Lesson 3: Train Personnel to Protect Women and Girls
To ensure that humanitarian aid workers and other international peacekeepers do not perpetuate cycles of conflict and fragility, policies should mandate pre-deployment training on gender sensitivity and codes of conduct. One woman in five displaced by violent crises experiences sexual violence. Sometimes, sexual exploitation or violence is committed by military personnel, humanitarian aid workers or peacekeepers against the very people they were sent to help. If ignored or unpunished, the abuse can undermine the legitimacy of peacebuilding efforts and exacerbate drivers of fragility and conflict.
In recent years, the United Nations and international NGOs have stepped up their efforts to tackle this scourge and improve accountability mechanisms. But governments need to do more. The Women, Peace and Security (WPS) Act took up the mantle by mandating gender-sensitive training for all U.S. government personnel deploying to war-torn or conflict-affected locations. U.S. agencies—Defense, State, and Homeland Security Departments and the U.S. Agency for International Development—signaled a commitment to executing this mandate in the strategies they have written for implementing the WPS Act. The plans include training personnel in international human rights law and strategies for protecting civilians from violence and exploitation.
The forthcoming Global Fragility Strategy and its 10-year plans for priority countries present an opportunity to take these efforts to the next level.

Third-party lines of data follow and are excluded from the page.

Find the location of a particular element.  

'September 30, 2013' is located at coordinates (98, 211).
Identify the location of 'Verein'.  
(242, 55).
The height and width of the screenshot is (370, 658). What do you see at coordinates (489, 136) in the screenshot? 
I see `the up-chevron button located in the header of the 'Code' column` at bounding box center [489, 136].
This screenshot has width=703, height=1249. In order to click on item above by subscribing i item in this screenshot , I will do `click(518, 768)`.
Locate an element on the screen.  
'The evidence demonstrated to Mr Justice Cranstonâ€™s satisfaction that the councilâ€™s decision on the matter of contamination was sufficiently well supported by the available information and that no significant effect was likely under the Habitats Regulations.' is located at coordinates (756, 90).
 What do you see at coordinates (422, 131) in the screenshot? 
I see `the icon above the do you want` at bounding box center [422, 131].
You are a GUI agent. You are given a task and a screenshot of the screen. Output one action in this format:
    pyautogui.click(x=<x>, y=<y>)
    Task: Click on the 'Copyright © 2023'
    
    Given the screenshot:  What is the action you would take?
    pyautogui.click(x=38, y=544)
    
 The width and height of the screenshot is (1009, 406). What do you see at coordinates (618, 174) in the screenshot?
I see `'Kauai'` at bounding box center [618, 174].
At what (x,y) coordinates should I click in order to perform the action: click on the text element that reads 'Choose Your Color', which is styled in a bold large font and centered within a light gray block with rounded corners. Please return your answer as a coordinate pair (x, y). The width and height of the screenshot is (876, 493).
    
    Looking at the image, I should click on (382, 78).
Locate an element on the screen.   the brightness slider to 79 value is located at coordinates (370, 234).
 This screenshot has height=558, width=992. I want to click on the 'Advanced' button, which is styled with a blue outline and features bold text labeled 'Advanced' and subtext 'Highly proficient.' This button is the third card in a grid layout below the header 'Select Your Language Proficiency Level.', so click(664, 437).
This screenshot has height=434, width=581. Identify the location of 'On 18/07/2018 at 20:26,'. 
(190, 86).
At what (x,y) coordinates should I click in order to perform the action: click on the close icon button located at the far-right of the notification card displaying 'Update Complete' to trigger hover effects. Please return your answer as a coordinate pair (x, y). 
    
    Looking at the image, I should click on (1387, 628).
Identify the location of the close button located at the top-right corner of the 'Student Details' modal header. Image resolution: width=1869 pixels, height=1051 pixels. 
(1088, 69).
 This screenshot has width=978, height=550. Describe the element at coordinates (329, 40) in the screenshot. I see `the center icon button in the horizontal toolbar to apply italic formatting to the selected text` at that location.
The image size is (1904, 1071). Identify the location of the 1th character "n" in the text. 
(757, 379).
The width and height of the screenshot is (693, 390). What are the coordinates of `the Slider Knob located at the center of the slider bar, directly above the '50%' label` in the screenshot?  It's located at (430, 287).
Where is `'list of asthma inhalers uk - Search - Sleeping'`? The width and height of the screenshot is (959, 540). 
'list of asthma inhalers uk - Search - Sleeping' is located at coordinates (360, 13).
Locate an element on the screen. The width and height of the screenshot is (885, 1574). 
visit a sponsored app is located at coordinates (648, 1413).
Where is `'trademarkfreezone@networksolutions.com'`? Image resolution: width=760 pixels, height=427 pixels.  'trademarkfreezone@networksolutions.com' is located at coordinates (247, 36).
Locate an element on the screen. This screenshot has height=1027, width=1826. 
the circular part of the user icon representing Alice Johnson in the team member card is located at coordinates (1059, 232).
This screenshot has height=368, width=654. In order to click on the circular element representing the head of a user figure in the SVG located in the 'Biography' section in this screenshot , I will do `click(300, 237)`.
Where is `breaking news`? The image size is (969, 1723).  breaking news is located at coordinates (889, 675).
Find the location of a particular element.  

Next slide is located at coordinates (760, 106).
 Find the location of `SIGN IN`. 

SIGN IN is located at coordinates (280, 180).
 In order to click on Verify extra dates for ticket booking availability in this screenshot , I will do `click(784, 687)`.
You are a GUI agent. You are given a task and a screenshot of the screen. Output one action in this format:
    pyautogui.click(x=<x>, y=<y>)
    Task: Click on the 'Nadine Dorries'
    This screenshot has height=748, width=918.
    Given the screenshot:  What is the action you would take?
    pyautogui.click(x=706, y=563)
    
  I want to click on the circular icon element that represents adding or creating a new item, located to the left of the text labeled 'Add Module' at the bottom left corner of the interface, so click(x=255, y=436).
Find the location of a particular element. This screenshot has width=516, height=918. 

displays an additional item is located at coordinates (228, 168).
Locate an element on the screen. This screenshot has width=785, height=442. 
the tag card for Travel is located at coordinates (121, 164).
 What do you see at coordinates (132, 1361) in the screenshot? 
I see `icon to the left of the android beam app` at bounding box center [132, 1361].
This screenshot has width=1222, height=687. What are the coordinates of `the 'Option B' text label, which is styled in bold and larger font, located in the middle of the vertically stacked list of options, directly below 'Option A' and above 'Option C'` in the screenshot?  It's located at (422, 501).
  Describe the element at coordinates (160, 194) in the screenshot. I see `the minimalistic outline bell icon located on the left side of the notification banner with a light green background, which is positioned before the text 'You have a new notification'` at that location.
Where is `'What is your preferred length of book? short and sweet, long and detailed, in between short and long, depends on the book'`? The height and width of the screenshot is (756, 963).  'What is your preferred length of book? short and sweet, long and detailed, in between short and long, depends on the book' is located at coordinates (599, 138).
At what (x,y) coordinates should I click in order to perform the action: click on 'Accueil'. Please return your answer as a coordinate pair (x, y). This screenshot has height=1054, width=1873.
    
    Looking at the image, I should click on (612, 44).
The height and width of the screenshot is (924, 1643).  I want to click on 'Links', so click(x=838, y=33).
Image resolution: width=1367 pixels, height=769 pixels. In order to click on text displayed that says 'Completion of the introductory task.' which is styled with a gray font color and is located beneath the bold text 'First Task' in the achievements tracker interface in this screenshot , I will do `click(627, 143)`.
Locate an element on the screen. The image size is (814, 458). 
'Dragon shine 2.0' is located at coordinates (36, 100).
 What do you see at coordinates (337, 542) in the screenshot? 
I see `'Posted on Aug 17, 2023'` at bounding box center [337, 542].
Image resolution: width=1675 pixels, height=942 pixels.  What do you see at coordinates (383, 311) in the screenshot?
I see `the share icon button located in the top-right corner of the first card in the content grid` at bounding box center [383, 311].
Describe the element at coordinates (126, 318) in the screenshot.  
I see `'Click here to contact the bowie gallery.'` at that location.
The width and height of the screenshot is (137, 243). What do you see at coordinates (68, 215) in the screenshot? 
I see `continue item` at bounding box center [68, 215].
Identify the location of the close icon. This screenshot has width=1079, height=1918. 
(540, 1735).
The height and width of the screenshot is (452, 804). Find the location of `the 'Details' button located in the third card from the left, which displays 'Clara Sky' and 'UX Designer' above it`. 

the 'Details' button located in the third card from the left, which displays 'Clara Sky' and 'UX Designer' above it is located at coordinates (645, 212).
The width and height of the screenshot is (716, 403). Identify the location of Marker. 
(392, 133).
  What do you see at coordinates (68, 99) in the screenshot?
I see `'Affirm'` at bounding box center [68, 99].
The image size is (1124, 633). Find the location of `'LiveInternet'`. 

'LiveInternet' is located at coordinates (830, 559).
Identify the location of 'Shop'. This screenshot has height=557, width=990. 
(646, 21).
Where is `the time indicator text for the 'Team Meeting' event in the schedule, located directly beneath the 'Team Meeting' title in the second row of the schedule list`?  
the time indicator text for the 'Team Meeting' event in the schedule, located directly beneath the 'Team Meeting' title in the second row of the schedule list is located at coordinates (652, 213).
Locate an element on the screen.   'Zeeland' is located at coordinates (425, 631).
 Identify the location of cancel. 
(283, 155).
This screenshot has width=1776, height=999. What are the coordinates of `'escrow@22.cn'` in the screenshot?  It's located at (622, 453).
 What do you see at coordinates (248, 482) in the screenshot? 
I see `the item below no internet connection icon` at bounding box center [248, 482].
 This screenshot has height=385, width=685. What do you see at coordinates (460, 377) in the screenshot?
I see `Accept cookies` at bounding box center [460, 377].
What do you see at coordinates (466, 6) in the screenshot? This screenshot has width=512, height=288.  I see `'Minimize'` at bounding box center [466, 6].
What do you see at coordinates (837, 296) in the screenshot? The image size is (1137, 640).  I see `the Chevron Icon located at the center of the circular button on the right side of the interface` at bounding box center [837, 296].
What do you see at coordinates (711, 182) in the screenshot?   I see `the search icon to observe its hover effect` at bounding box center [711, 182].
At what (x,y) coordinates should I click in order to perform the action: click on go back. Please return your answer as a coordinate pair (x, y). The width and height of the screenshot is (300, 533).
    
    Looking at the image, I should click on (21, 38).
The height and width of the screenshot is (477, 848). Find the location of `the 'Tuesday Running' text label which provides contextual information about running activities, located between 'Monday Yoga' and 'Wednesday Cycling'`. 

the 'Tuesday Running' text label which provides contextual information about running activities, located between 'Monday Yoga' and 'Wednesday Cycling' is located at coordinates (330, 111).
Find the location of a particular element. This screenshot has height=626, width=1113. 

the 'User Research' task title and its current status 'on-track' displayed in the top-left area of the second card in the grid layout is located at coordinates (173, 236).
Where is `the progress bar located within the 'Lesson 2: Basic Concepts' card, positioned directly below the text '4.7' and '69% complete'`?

In these plans, policymakers should build upon the WPS Act’s provisions mandating gender-sensitive training and should learn from their shortcomings, or else risk losing hard-won progress.
The Women, Peace and Security Act has three years of American efforts and 20 years of global application under its belt through U.N. Security Council Resolution 1325. The practical lessons it has uncovered are essential to maximize the impact of America’s improved strategy for delivering foreign assistance in fragile states and ending the violence and destruction bred within them.